» TASK REQUIREMENTS: Go to the line containing "Click the green 提交 button" in the records below and print it and every following line exactly, on through the line containing "Click the Number of holes label", then stop.
===== SUPPLIED RECORDS
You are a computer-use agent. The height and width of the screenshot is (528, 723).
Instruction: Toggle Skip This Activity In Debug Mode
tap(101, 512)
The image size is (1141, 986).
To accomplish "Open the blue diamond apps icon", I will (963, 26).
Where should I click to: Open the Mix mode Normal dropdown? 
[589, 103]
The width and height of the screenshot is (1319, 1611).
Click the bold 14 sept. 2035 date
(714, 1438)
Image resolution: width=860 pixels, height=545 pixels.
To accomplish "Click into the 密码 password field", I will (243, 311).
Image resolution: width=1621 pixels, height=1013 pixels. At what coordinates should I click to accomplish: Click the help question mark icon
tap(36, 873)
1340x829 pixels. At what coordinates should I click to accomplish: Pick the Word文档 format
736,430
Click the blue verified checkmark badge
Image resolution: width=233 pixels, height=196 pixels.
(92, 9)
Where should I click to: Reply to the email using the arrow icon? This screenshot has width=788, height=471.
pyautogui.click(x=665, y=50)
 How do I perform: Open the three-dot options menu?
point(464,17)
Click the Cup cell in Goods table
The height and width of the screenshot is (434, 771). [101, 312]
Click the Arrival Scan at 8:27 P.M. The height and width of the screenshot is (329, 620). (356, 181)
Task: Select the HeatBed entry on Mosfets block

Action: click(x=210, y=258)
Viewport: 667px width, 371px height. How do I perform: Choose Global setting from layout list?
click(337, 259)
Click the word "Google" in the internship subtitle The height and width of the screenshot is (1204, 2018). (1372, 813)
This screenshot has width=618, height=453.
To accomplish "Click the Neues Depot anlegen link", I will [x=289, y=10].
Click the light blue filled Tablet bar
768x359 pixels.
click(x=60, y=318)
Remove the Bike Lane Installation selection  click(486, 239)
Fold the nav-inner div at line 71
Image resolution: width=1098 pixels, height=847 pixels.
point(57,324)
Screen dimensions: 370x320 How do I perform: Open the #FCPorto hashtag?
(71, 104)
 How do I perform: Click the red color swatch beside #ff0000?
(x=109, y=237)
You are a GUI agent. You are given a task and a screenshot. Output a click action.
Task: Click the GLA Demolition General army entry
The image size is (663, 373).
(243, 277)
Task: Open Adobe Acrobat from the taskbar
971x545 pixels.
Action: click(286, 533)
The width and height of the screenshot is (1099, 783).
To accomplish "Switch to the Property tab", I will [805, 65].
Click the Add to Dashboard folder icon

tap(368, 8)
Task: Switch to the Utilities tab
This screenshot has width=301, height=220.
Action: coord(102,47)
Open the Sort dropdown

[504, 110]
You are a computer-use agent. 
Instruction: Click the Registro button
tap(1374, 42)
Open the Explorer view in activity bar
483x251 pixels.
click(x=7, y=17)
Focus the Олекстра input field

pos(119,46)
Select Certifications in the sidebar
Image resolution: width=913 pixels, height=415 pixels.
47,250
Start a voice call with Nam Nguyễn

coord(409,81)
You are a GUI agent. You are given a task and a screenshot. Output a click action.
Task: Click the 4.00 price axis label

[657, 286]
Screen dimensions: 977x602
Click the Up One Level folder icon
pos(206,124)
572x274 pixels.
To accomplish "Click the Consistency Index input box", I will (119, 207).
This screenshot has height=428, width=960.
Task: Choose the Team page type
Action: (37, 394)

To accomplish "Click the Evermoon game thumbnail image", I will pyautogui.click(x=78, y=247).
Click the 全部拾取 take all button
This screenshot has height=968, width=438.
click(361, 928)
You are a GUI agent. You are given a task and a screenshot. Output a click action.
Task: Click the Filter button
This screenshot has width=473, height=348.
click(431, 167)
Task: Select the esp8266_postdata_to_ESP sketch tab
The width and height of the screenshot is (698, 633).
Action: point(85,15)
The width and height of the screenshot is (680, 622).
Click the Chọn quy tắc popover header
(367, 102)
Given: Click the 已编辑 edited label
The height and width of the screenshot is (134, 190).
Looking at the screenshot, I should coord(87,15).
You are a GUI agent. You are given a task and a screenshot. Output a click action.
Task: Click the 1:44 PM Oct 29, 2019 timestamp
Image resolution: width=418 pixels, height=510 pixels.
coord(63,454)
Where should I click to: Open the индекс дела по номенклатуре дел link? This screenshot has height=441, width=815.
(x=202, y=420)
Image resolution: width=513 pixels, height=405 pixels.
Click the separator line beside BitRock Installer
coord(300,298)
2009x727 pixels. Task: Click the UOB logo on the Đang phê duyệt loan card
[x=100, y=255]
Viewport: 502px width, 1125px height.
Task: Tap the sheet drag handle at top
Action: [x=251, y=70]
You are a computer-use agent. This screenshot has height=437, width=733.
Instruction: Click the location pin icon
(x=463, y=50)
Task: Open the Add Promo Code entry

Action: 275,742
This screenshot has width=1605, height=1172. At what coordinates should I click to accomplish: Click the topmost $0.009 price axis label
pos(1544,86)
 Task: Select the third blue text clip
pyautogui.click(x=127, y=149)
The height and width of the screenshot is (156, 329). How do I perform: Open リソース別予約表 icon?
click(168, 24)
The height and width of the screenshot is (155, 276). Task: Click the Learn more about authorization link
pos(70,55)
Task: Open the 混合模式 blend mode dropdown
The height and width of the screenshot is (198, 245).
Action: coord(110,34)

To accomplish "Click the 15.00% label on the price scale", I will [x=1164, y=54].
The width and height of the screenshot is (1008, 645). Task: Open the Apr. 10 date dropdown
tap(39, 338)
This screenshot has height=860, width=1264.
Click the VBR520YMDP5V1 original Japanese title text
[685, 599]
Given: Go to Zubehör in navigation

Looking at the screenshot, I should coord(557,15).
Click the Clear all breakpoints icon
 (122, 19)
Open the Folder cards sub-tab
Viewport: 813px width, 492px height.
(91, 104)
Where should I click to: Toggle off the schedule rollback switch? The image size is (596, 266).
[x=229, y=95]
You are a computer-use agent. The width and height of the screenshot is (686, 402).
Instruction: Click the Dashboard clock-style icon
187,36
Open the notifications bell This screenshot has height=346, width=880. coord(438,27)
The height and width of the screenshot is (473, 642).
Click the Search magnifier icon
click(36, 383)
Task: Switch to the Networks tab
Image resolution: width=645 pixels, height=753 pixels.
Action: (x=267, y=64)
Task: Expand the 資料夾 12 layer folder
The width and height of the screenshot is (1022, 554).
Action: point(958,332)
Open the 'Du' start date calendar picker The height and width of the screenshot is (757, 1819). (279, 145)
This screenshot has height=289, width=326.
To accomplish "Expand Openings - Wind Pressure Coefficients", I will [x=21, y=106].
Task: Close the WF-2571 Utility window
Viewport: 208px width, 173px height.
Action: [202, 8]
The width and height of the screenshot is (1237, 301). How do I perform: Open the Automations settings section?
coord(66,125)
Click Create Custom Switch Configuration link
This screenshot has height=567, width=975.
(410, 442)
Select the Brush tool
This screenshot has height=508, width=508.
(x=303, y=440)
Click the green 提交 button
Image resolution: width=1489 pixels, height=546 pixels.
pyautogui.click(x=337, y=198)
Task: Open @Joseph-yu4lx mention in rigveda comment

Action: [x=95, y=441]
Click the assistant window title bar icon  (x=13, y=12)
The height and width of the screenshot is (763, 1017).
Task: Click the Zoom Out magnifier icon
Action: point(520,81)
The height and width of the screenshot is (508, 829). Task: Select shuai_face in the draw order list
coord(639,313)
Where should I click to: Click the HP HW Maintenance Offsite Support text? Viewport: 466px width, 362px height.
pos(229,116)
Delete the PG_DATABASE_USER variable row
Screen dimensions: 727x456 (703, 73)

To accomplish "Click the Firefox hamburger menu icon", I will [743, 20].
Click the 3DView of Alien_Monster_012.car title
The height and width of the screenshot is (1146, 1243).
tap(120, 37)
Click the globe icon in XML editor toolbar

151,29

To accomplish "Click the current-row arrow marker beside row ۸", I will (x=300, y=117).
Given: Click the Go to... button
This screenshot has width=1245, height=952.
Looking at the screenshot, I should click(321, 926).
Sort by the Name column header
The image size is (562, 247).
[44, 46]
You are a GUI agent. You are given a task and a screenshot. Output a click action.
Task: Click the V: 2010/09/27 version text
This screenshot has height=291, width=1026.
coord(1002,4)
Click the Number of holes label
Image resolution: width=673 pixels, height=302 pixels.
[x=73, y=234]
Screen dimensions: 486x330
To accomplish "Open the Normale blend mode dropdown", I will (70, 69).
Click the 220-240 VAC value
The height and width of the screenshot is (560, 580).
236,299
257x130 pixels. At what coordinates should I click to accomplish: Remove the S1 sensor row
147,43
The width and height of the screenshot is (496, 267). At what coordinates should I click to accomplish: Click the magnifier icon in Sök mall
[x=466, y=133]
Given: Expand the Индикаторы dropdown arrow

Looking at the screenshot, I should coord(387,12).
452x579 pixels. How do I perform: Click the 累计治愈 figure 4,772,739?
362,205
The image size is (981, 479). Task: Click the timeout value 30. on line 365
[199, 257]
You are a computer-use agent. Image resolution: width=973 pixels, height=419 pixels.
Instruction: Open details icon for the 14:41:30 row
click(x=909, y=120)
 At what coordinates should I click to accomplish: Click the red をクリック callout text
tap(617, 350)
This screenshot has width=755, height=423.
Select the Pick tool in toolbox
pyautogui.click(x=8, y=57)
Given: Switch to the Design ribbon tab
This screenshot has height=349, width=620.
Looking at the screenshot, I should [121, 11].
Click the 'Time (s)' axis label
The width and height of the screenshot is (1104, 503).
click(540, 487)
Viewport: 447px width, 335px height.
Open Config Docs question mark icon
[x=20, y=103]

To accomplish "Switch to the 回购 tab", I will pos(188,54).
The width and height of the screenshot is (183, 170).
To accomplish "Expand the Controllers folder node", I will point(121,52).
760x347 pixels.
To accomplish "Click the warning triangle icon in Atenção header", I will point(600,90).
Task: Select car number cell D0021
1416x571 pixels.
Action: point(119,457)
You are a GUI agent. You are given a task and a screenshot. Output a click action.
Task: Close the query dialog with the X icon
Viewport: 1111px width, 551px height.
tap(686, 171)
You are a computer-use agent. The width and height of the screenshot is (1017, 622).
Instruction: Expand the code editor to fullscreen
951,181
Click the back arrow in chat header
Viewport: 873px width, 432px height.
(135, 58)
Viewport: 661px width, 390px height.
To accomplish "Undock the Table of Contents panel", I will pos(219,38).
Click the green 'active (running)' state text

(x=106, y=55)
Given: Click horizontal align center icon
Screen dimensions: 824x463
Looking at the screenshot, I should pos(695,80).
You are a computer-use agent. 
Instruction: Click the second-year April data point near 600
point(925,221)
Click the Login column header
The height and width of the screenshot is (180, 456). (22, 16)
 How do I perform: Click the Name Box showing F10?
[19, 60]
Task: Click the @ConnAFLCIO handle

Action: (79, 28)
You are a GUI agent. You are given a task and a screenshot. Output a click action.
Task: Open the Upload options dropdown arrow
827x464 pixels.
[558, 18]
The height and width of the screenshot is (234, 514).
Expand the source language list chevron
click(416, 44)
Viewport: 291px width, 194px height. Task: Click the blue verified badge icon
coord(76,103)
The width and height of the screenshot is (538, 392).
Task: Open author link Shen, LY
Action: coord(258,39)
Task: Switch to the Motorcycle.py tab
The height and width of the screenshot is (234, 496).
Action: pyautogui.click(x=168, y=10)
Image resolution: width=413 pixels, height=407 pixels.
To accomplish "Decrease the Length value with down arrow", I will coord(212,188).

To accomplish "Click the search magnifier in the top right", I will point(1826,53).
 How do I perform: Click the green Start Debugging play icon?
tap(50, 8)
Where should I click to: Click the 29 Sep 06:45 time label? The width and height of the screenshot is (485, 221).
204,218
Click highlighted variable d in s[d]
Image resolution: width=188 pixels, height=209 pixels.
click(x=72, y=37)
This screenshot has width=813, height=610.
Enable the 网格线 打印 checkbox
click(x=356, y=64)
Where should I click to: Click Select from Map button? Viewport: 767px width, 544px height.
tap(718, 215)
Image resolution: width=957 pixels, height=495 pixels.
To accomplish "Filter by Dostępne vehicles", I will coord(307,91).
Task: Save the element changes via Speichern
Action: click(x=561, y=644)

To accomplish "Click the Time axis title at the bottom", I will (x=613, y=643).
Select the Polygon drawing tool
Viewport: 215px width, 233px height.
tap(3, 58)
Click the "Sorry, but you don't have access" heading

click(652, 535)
==========
» EXPECTED ANSWER:
Click the green 提交 button
Image resolution: width=1489 pixels, height=546 pixels.
pyautogui.click(x=337, y=198)
Task: Open @Joseph-yu4lx mention in rigveda comment

Action: [x=95, y=441]
Click the assistant window title bar icon  (x=13, y=12)
The height and width of the screenshot is (763, 1017).
Task: Click the Zoom Out magnifier icon
Action: point(520,81)
The height and width of the screenshot is (508, 829). Task: Select shuai_face in the draw order list
coord(639,313)
Where should I click to: Click the HP HW Maintenance Offsite Support text? Viewport: 466px width, 362px height.
pos(229,116)
Delete the PG_DATABASE_USER variable row
Screen dimensions: 727x456 (703, 73)

To accomplish "Click the Firefox hamburger menu icon", I will [743, 20].
Click the 3DView of Alien_Monster_012.car title
The height and width of the screenshot is (1146, 1243).
tap(120, 37)
Click the globe icon in XML editor toolbar

151,29

To accomplish "Click the current-row arrow marker beside row ۸", I will (x=300, y=117).
Given: Click the Go to... button
This screenshot has width=1245, height=952.
Looking at the screenshot, I should click(321, 926).
Sort by the Name column header
The image size is (562, 247).
[44, 46]
You are a GUI agent. You are given a task and a screenshot. Output a click action.
Task: Click the V: 2010/09/27 version text
This screenshot has height=291, width=1026.
coord(1002,4)
Click the Number of holes label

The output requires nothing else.